PROBLEM REQUIREMENTS: Please arrange the entries as a Markdown table with the columns Row and Line, numbering each line and leaving out blank ones. Begin at the line that contains "Where should I click to: Click", and stop after the last line of the entries.

==================================================

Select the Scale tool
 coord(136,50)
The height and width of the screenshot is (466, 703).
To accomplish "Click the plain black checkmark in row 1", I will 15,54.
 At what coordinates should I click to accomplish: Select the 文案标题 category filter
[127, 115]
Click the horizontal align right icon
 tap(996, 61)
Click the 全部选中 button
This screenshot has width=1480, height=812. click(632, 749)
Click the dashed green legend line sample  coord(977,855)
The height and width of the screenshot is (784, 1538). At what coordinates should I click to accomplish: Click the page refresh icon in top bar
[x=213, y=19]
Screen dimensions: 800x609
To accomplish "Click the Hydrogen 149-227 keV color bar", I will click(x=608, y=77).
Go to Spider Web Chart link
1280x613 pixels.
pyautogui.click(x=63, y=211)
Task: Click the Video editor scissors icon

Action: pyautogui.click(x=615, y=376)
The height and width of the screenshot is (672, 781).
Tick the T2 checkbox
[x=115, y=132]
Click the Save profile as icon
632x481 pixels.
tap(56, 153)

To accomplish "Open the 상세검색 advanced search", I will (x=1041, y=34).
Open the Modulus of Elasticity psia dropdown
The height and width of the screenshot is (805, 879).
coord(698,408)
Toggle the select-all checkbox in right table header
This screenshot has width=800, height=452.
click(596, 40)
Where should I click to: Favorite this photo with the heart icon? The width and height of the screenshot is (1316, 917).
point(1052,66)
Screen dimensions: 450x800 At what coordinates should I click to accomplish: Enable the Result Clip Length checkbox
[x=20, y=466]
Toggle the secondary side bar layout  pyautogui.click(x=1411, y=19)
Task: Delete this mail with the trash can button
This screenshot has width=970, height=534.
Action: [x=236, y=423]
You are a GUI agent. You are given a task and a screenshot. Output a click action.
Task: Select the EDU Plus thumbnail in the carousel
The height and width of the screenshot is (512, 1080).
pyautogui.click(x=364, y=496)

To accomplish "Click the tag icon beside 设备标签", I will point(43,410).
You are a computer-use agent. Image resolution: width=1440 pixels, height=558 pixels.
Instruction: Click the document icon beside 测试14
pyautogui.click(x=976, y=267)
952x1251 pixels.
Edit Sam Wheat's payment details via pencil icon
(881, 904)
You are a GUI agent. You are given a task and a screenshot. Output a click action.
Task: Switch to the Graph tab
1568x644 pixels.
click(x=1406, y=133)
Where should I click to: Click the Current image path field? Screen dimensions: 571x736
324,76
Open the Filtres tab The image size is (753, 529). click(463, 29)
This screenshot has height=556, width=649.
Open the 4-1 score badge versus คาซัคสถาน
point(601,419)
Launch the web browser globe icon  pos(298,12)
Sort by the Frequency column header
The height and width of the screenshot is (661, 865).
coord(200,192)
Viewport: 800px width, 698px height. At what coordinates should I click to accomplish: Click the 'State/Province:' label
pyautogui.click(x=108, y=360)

==================================================

TASK OUTPUT:
| Row | Line |
|---|---|
| 1 | Where should I click to: Click the Current image path field? Screen dimensions: 571x736 |
| 2 | 324,76 |
| 3 | Open the Filtres tab The image size is (753, 529). click(463, 29) |
| 4 | This screenshot has height=556, width=649. |
| 5 | Open the 4-1 score badge versus คาซัคสถาน |
| 6 | point(601,419) |
| 7 | Launch the web browser globe icon  pos(298,12) |
| 8 | Sort by the Frequency column header |
| 9 | The height and width of the screenshot is (661, 865). |
| 10 | coord(200,192) |
| 11 | Viewport: 800px width, 698px height. At what coordinates should I click to accomplish: Click the 'State/Province:' label |
| 12 | pyautogui.click(x=108, y=360) |